The parasite Trichomonas vaginalis is a haploid, flagellated, eukaryotic microbe that adheres to the human urogenital tract and causes the most common sexually transmitted parasitic infection, trichomoniasis ("trich"), with around 250 million new cases reported annually worldwide and about 7 million cases in the United States [1]. Previously considered a female “nuisance disease,” T. vaginalis has now been associated with adverse pregnancy outcomes such as preterm delivery, low birth weight, increased risk of HIV infection, and cervical and prostate cancers [2]. In contrast to other parasitic protists that can encyst (e.g., Giardia), T. vaginalis appears to have only one morphological form, a sexually transmitted, mitotically dividing trophozoite. Besides its important role as the causative agent of trich, the parasite is of interest due to its unusually large genome size (around 160 Mb), of which 65% is made up of families of transposable elements (TEs), members of which are highly similar to each other [3]. The nature and size of the T. vaginalis genome raises questions about its evolution and, in particular, how this supposedly asexually reproducing organism survives the deleterious effects of so many active TE families. Indeed, several lines of evidence described below suggest that T. vaginalis may engage in genetic exchange or has done so in its recent evolutionary past. Elucidating a possible sexual cycle in T. vaginalis is crucial not only for learning about its biology and parasitism (e.g., virulence and spread of drug resistance), but also to provide generalizable models for the evolution of sex in other parasites.
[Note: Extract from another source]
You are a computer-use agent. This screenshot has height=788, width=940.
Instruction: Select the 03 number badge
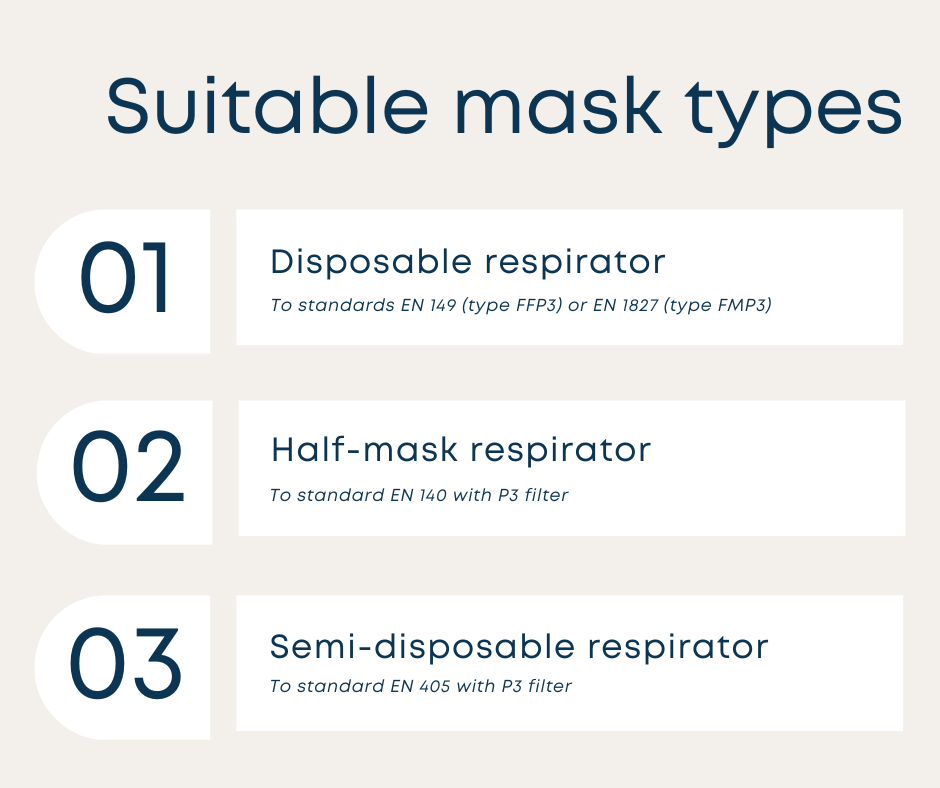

What is sex and why is it important for parasitism?

There has been a debate about sexual cycles in eukaryotic microbes for many years. Sexual reproduction is a process by which specialized reproductive cells fuse, contributing genetic information to produce unique progeny. It is considered a major source of genetic diversity in a population and thus advantageous because it accelerates adaptation to fluctuating environments or purges deleterious mutations. There is a cost to sex, however, such as the disruption of well-adapted combinations of alleles. In fact, asexual reproduction is predicted to be advantageous as a short-term evolutionary strategy under many conditions. In an asexual (clonal) population, all members of the population carry the same genetic information, and only mutations, horizontal gene transfer, or genome rearrangements contribute to genetic variation. Only a few fungi are thought to be truly asexual. Cryptic sex, on the other hand, including parasexual or unisexual reproduction, is a common reproductive strategy in fungi (e.g., the Candida species complex) and some parasitic protists [4]. In a parasexual cycle, two cells and their nuclei fuse followed by chromosome loss, resulting in cells that can vary in their final ploidy [5]. Alternatively, unisexual reproduction introduces more limited genetic diversity through mother–daughter cell–cell fusion or "endoreplication" and has been found in parasites such as Giardia intestinalis and Leishmania [6].

The success of parasites and the epidemiology of the diseases they cause is directly associated with their capacity to produce genetically variable infections. Sexually reproducing parasites create genetic variation through recombination (by merging genetic material from different parasites), thereby creating new combinations of genes that the parasite can use to overcome the host immune system or to develop drug resistance [7]. Thus, identifying the mode of reproduction of a parasite is important to determine how it will spread and how to treat it.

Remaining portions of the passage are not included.